Copy, from the data below, every line that has "pixels" in it.

▶ RECORDS SUPPLIED
- - -

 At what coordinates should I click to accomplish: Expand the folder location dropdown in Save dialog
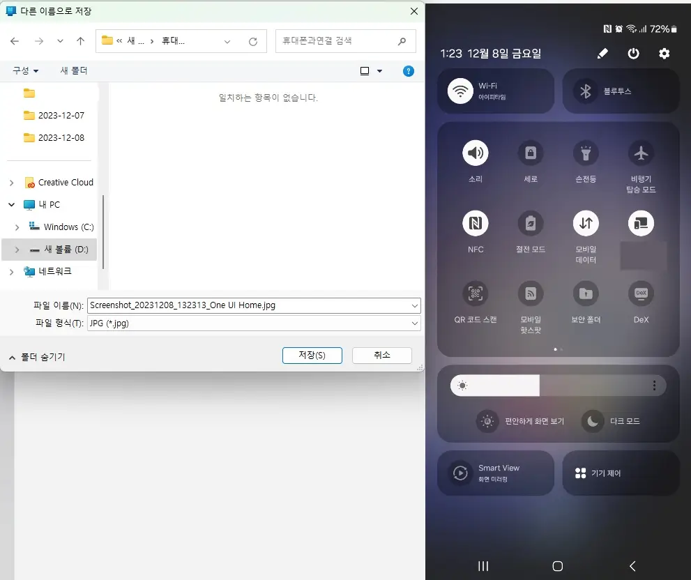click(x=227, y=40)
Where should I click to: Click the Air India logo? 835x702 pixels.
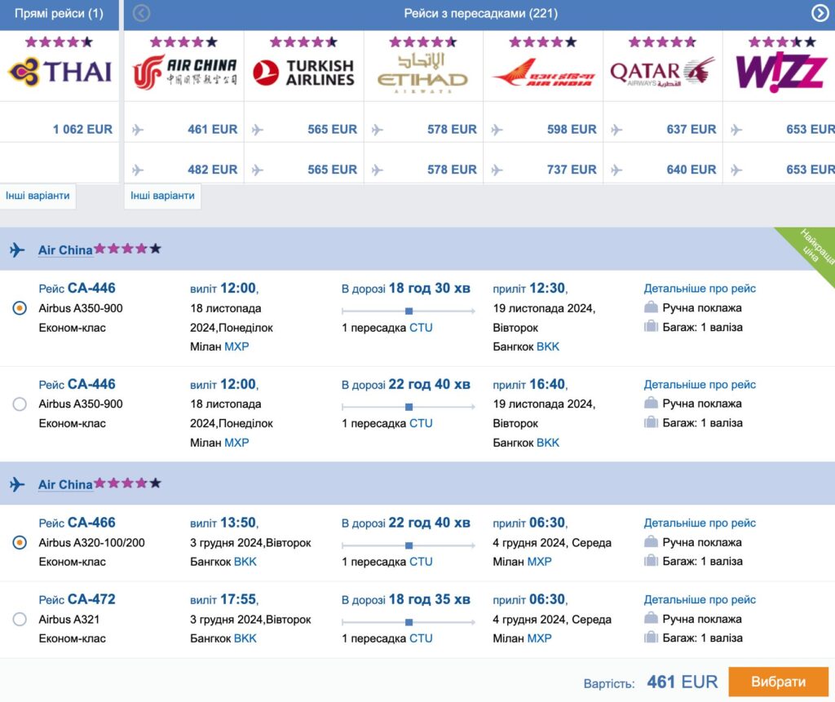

- - -

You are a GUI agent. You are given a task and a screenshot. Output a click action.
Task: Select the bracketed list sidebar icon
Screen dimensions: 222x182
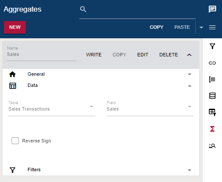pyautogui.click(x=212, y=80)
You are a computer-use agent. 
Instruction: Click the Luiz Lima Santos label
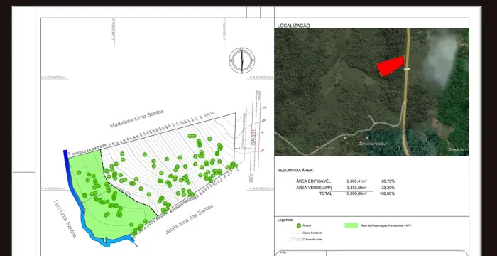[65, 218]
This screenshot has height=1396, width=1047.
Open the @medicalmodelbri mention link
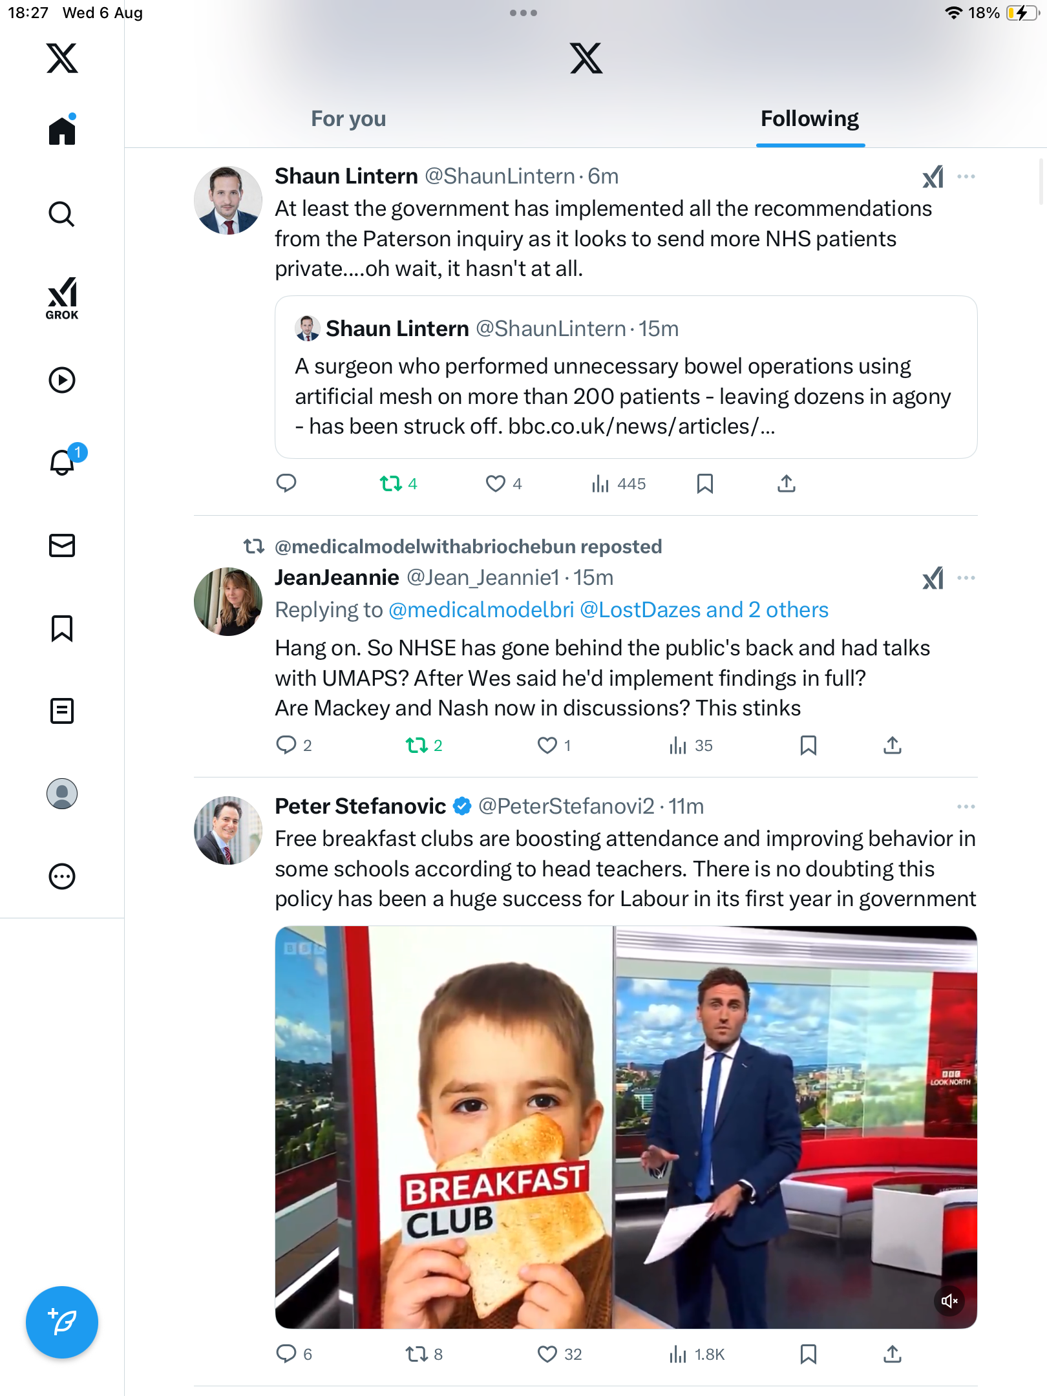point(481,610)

- - -

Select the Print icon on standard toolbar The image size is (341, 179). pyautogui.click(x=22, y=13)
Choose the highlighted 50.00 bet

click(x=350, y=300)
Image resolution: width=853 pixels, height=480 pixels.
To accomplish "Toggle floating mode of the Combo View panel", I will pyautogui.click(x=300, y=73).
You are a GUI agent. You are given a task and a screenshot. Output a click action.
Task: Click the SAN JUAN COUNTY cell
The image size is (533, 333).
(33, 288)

- - -

▶ SOLVED PROBLEM
Where should I click to: Click the Air India logo? 835x702 pixels.
Image resolution: width=853 pixels, height=480 pixels.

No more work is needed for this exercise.